Monitoring Health (Latency, Throughput, Errors)

Each CSE includes built-in support for Prometheus / StatsD metrics export, allowing you to monitor system performance, health, and job statistics.

To enable Prometheus mode, configure the following environment variables:

METRICS_EXPORTER=prometheus
METRICS_PROMETHEUS_MODE=scrape
METRICS_PROMETHEUS_BIND_ADDR=0.0.0.0:4321

If you're running CSEs in Docker, don’t forget to bind the Prometheus port (e.g. 4321) to allow access from your metrics infrastructure.

We do not collect logs or metrics from your node. All exported metrics are for your internal monitoring only.

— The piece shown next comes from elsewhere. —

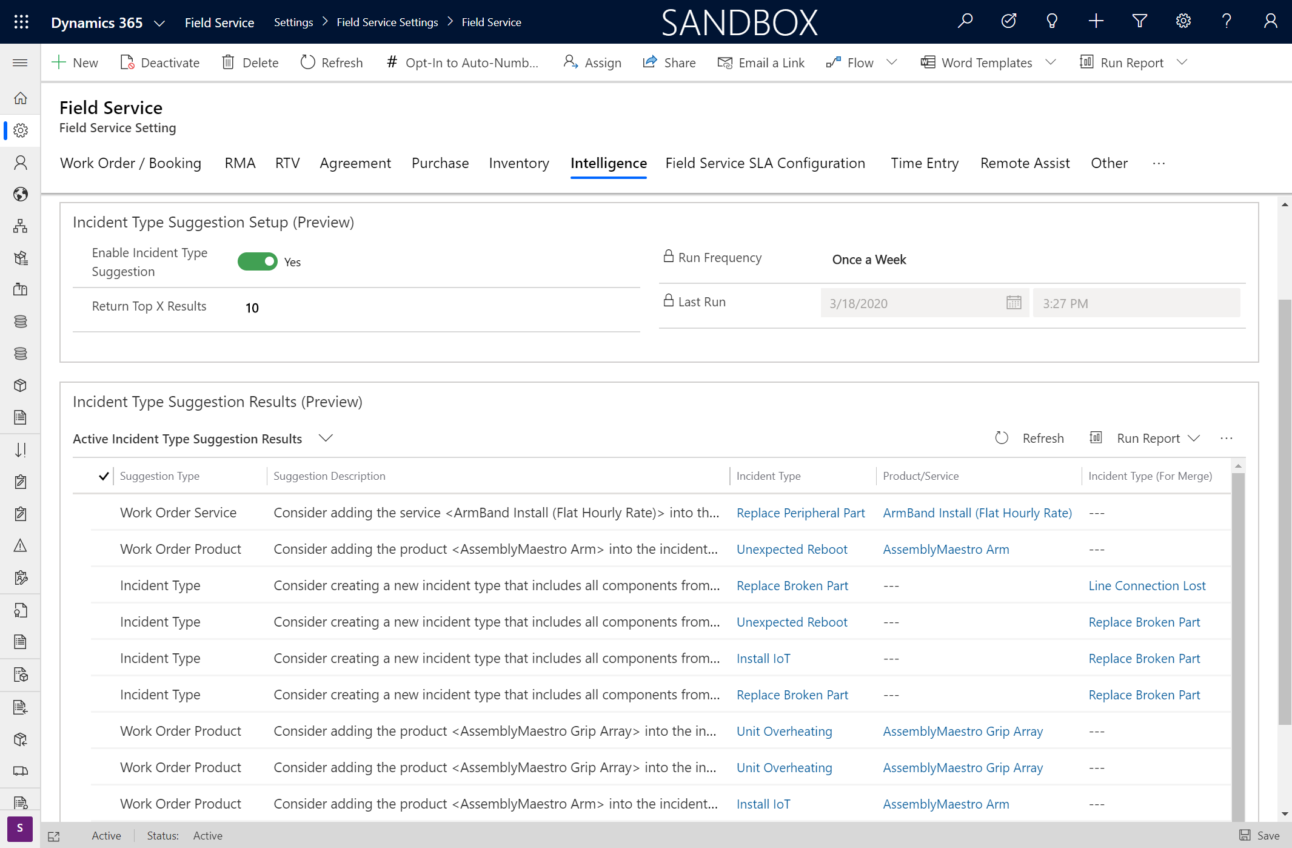Click the three-dot overflow menu in results
The height and width of the screenshot is (848, 1292).
[x=1228, y=438]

Metrics Sent to TACEO:Proof

While we don’t ingest logs or metrics, your CSE does send minimal runtime measurements when submitting job results. These include:

  • Time to establish network connections
  • Time to run the coSNARK prover
  • Time to download blueprint artifacts (e.g., Proving Key, Verification Key, Circuit)

These are used solely for job-level tracing and auditing, not continuous telemetry.

Auto-Recovery & Failover

Each CSE instance is stateless and identified by your secret key phrase. From TACEO:Proof’s perspective, restarting your CSE creates a fresh logical instance—there’s no persistent session management required.

If you’re using our official Docker image, it comes preconfigured with:

restart: unless-stopped

This ensures your CSE will automatically restart on crashes or restarts, keeping your node reliably online.

🛠️ Best Practice: On any unrecoverable error, your first line of defense is to restart the CSE process. This is safe and expected behavior in our architecture.